昨日 討論了以 FluentD 為例討論 log agent 部署至每個 node 上收集 /var/log/containers 目錄。接續討論 Container Insight 部署完之後,其這些 metrics 來源及收集方式。


  1. 透過官方 Container Insights on Amazon EKS and Kubernetes 文件[1]所提供的 Quick Start template 部署 CloudWatch agent 及 Fluentd。
$ curl | sed "s/{{cluster_name}}/ironman-2022/;s/{{region_name}}/eu-west-1/" | kubectl apply -f -

其 source code template 也可於 GitHub - CloudWatch Agent for Container Insights Kubernetes Monitoring[2] 查看。
2. 由於 CloudWatch agent 及 Fluentd 皆需要具有 CloudWatch Logs 或 Metrics IAM 權限,因此以下範例透過關聯 CloudWatchAgentAdminPolicy 方式設定 IRSA [3]。

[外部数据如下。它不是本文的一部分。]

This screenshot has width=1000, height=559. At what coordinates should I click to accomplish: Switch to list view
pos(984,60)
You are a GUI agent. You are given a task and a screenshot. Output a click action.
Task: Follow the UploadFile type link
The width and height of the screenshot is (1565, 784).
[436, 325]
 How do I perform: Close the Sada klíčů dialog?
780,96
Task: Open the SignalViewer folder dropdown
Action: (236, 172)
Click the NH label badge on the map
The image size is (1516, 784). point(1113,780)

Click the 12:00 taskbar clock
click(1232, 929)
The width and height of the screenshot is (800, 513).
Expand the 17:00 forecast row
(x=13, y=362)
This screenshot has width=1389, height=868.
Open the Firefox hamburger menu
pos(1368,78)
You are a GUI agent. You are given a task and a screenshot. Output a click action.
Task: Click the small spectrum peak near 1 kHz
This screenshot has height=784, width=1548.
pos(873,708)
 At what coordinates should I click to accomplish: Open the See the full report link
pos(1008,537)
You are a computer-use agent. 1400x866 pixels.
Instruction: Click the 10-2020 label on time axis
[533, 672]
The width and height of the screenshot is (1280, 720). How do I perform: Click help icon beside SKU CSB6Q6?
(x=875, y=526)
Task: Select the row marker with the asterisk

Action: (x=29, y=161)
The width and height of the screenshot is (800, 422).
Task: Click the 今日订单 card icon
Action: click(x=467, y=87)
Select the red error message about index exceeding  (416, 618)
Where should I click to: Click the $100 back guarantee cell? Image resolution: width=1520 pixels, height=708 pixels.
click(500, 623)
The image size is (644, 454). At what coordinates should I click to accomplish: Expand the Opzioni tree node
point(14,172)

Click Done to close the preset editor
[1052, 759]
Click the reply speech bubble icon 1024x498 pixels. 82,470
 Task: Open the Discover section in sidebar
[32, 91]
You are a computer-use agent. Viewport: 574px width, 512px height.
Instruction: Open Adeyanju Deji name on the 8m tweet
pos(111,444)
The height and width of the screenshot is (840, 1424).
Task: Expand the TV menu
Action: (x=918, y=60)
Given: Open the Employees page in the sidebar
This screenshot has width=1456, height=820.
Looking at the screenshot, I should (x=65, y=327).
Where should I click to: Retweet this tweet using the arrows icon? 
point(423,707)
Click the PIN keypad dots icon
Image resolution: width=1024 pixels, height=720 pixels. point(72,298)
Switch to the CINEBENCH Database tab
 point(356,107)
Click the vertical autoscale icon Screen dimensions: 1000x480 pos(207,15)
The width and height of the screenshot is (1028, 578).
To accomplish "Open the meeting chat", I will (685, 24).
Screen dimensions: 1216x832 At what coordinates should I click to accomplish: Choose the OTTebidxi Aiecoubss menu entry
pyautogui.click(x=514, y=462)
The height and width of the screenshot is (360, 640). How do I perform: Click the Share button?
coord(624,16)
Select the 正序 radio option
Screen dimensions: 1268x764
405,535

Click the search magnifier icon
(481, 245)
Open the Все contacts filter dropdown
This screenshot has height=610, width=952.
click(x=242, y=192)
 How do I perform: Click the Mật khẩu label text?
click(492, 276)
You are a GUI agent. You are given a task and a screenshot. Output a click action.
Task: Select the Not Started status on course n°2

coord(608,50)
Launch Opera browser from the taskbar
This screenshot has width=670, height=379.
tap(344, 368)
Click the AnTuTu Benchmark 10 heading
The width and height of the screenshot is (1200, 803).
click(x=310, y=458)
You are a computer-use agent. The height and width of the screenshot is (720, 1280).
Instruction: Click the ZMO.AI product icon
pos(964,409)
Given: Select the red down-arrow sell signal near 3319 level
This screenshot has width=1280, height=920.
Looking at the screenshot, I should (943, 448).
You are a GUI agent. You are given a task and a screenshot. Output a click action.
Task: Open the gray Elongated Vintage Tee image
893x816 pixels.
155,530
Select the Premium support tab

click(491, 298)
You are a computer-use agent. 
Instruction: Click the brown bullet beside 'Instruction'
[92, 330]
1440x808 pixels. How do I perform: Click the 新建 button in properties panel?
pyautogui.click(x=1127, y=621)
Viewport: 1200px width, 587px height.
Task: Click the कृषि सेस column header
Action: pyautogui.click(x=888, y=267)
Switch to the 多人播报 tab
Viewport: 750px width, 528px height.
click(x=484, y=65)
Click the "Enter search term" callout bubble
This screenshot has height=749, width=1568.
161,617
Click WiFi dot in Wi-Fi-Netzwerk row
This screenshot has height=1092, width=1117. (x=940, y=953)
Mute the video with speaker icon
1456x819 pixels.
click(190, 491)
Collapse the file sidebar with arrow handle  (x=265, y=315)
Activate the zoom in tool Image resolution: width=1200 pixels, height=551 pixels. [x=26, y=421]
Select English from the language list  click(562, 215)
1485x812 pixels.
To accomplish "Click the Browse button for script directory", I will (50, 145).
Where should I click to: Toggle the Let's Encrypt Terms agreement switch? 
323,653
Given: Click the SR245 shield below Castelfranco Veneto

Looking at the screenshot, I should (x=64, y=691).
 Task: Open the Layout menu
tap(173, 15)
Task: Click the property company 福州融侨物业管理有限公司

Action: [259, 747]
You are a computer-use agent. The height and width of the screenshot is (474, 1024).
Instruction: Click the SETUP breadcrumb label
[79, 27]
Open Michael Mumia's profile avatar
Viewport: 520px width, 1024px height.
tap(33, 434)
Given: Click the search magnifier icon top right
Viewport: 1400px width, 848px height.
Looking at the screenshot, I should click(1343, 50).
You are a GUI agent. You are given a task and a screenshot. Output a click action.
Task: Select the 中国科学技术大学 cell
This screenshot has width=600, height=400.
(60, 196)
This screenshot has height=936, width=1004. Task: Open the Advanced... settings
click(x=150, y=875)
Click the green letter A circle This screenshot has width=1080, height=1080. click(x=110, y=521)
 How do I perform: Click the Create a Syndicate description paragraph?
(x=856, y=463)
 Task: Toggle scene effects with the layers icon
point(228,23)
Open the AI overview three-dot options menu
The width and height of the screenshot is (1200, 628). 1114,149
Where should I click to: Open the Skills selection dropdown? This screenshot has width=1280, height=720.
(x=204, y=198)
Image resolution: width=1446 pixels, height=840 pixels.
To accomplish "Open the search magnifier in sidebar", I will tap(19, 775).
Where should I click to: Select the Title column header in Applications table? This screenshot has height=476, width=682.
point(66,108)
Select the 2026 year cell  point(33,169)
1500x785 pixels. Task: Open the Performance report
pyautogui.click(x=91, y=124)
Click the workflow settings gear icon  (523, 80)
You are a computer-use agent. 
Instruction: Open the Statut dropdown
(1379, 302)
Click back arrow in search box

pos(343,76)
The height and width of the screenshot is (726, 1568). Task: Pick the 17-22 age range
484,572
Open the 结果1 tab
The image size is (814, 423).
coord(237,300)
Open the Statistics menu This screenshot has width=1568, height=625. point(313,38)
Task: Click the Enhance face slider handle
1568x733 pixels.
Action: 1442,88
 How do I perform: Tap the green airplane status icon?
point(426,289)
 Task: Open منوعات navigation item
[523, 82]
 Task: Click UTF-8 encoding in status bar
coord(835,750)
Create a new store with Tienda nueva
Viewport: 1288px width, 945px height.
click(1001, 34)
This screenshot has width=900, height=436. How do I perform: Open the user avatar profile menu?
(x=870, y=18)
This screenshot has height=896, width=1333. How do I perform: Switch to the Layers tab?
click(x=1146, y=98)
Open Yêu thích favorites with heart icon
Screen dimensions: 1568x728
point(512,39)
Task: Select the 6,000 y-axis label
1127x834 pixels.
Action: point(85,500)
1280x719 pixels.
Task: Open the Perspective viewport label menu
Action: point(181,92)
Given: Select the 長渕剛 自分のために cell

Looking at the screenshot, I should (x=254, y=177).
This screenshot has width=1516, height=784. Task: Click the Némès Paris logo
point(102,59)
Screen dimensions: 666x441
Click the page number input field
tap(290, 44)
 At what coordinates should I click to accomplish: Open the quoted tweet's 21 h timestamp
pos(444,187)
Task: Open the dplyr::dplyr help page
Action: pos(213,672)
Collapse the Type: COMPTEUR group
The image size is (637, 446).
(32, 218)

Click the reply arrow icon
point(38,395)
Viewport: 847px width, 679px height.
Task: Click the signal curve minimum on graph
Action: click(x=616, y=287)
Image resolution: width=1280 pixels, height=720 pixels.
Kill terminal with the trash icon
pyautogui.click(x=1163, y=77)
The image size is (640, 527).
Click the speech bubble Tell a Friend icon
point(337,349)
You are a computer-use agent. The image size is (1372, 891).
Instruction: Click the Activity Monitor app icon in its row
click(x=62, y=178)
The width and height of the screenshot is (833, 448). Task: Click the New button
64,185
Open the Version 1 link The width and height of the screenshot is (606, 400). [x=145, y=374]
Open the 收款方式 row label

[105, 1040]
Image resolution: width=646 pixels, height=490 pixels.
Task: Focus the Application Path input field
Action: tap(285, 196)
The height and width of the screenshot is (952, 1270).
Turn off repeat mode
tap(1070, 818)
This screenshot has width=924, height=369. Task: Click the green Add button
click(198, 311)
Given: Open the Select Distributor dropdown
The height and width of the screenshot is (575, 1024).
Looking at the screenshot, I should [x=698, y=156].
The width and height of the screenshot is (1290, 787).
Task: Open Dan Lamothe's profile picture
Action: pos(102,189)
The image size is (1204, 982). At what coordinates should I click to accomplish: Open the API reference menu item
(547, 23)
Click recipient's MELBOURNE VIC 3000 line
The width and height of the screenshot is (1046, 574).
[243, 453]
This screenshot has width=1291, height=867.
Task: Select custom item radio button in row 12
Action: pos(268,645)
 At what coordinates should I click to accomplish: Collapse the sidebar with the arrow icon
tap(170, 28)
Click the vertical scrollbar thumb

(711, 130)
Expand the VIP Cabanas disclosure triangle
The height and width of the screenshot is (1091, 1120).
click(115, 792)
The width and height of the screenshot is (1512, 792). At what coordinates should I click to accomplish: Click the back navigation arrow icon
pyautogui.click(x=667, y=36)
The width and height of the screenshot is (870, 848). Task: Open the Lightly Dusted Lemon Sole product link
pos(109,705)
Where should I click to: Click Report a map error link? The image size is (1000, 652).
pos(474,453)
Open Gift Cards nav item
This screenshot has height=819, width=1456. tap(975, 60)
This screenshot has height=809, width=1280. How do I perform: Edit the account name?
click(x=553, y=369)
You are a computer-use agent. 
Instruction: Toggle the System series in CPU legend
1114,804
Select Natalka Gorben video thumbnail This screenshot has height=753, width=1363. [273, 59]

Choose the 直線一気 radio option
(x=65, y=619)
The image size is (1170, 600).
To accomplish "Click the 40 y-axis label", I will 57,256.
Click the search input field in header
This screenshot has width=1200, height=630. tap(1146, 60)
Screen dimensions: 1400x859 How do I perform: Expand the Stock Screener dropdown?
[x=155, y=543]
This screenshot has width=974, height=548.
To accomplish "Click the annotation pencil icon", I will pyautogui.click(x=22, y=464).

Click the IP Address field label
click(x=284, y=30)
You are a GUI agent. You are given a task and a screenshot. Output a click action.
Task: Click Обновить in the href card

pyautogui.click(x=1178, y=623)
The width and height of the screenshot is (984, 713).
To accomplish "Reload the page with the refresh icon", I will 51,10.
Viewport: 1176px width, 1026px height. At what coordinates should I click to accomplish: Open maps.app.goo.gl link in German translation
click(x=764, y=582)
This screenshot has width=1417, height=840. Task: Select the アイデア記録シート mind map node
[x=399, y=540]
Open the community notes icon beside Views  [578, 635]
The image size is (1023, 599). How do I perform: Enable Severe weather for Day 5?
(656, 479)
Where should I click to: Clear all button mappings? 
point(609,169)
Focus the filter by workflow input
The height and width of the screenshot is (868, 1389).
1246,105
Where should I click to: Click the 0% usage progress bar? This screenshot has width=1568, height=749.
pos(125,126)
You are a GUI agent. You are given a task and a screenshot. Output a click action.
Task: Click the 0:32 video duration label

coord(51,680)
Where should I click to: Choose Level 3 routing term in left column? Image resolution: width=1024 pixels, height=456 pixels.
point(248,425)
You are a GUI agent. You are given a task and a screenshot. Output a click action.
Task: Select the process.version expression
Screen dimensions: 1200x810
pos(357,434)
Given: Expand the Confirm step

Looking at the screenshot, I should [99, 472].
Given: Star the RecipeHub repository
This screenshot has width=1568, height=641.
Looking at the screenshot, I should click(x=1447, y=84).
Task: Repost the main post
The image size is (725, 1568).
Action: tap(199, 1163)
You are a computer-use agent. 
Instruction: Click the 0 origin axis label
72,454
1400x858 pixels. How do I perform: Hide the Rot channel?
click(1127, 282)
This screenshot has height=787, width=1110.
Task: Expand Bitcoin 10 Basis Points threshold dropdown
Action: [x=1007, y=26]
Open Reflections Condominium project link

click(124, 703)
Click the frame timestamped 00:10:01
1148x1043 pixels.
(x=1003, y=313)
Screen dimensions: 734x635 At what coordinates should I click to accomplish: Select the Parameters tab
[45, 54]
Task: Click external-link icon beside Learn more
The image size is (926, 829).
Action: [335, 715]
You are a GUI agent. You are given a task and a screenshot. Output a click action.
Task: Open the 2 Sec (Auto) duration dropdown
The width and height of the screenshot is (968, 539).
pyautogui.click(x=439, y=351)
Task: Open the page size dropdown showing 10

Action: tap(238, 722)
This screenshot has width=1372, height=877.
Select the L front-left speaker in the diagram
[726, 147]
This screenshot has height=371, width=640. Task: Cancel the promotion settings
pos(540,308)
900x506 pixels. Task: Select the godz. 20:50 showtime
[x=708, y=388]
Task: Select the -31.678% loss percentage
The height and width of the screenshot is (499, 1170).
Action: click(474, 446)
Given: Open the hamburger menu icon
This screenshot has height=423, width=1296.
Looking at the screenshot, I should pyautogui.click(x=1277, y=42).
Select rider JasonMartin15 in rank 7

透過 eksctl 命令建立 IAM role 給與 ServiceAccount fluentdcloudwatch-agent 使用。

$ eksctl create iamserviceaccount \
--cluster=ironman-2022 \
--namespace=amazon-cloudwatch \
--name=cloudwatch-agent \
--attach-policy-arn=arn:aws:iam::aws:policy/CloudWatchAgentAdminPolicy \
--override-existing-serviceaccounts \
--region eu-west-1 \

$ eksctl create iamserviceaccount \
--cluster=ironman-2022 \
--namespace=amazon-cloudwatch \
--name=fluentd \
--attach-policy-arn=arn:aws:iam::aws:policy/CloudWatchAgentAdminPolicy \
--override-existing-serviceaccounts \
--region eu-west-1 \

根據 CloudWatch Insight 需求[4],CloudWatch Agent 需要額外 EC2 DescribeVolumes 權限,若關聯的 Policy 沒有此權限則需要額外設定。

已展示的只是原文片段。